WaveTrace Proof of Concept: It Works!

I had a reading break from uni, so I decided to put together a proof of concept to see if I could make a rudimentary version of WaveTrace - and it worked!

The Mount

I had already bought some omnidirectional USB microphones a while back for this project, so I adapted them with 3D printed cones to directionally bias them. I also 3D printed a mount that holds the microphones and the cones above the ground:

A picture of the 3D CAD model that I created for the project. The microphones, legs, and cones all snap-fit onto the purple base. Also, I specifically designed the parts so they could be printed without support material. Below are the CAD files (made in FreeCAD) and accompanying stl files.

stl_files.zip ⇓

WaveTrace_POC_Mount.FCStd ⇓

Connecting the Microphones

I connected the microphones to my laptop with a 3 way usb splitter. However, when I tried to read audio from them with PortAudio, I got an error about improper channel count. Apparently this is due to the fact that PortAudio expects at least one output channel, which to me seems silly; if you just have a microphone there shouldn’t be output.

From the PortAudio documentation:

The number of channels of sound to be delivered to the stream callback or accessed by Pa_ReadStream() or Pa_WriteStream(). It can range from 1 to the value of maxInputChannels in the PaDeviceInfo record for the device specified by the device parameter.

While it references maxInputChannels instead of maxOutputChannels, the fact remains that it was throwing a channel count error when I was trying to open one of the usb mics, which had 1 input channel and 0 output channels.
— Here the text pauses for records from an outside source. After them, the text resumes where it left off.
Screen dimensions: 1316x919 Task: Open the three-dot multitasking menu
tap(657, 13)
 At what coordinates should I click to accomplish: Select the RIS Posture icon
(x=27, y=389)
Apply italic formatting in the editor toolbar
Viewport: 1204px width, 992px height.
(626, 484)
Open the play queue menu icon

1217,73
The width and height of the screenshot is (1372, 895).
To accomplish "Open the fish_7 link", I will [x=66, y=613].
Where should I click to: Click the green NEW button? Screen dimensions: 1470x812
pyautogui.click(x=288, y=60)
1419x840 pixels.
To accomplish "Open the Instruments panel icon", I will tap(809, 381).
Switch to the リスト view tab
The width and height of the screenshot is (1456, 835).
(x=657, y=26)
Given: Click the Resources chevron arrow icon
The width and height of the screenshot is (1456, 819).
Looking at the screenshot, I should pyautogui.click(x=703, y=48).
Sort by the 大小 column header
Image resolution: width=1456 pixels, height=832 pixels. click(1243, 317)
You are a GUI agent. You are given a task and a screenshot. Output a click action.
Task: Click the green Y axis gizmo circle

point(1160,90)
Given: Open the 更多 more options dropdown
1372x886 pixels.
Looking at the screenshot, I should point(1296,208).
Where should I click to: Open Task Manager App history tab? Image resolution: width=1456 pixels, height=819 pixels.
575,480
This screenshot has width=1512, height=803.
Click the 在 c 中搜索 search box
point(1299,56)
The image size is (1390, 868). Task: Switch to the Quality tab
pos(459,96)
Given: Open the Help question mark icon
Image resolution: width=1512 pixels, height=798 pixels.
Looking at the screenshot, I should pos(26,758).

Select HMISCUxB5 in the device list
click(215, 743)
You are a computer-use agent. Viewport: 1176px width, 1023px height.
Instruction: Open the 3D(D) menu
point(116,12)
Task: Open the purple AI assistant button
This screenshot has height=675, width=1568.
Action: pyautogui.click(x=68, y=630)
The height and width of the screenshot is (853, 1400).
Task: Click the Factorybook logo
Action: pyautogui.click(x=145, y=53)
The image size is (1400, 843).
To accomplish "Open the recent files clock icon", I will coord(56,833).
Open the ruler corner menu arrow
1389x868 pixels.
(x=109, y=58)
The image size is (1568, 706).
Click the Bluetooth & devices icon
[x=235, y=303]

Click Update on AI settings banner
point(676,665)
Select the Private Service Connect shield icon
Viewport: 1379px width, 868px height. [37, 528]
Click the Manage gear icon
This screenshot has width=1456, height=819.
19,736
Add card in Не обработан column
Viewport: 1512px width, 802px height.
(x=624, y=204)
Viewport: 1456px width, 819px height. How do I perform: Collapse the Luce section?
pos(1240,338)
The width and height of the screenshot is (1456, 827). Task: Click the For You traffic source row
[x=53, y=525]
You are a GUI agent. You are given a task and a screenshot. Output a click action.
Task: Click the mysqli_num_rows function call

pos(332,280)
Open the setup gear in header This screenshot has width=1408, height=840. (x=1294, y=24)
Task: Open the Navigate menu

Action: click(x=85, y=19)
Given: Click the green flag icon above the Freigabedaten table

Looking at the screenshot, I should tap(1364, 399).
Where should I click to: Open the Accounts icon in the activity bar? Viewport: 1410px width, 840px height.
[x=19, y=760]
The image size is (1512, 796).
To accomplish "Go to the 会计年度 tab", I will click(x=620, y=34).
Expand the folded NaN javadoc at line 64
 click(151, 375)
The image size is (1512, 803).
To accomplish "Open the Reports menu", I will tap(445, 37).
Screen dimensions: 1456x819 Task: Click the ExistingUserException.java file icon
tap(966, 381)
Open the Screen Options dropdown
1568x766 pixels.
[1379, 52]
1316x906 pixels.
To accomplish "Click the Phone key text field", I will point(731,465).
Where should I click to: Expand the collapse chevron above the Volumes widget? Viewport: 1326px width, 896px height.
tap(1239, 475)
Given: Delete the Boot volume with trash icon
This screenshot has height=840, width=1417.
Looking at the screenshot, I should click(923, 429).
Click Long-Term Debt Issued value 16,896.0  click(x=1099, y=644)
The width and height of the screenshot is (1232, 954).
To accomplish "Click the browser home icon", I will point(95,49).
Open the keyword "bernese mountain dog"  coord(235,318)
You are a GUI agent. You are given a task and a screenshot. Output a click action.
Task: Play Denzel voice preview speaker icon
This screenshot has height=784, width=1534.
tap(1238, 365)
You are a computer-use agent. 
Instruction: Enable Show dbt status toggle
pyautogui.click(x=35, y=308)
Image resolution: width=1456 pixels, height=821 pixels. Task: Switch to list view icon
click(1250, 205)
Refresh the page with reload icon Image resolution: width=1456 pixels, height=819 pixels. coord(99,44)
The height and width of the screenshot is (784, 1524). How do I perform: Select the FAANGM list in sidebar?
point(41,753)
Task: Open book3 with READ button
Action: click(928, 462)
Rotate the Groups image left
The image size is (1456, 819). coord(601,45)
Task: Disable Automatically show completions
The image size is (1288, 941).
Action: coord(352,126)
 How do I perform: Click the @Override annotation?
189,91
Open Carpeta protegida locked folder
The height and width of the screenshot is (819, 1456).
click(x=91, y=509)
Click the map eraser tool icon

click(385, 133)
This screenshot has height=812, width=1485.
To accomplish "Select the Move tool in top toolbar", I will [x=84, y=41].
In any case, I worked around this by creating a virtual device using the PulseAudio sound server (which was already running as part of my desktop environment). The bash script I wrote for this is similar to the one I made for mono audio output:

pactl load-module module-null-sink channels=3 channel_map=left,center,right rate=44100 sink_name=wavetrace sink_properties="device.description='WaveTrace'"
pactl load-module module-loopback source=alsa_input.usb-C-Media_Electronics_Inc._USB_PnP_Sound_Device-00.2.analog-mono sink=wavetrace channel_map=left
pactl load-module module-loopback source=alsa_input.usb-C-Media_Electronics_Inc._USB_PnP_Sound_Device-00.3.analog-mono sink=wavetrace channel_map=center
pactl load-module module-loopback source=alsa_input.usb-C-Media_Electronics_Inc._USB_PnP_Sound_Device-00.analog-mono sink=wavetrace channel_map=right

The script creates a virtual null sink (essentially a dummy virtual audio device with three channels and no default inputs or outputs), and then maps one microphone (the ID of which starts with “usb-C-Media…”) to each channel. This device is also created with three output channels, which makes PortAudio happy (no more errors!).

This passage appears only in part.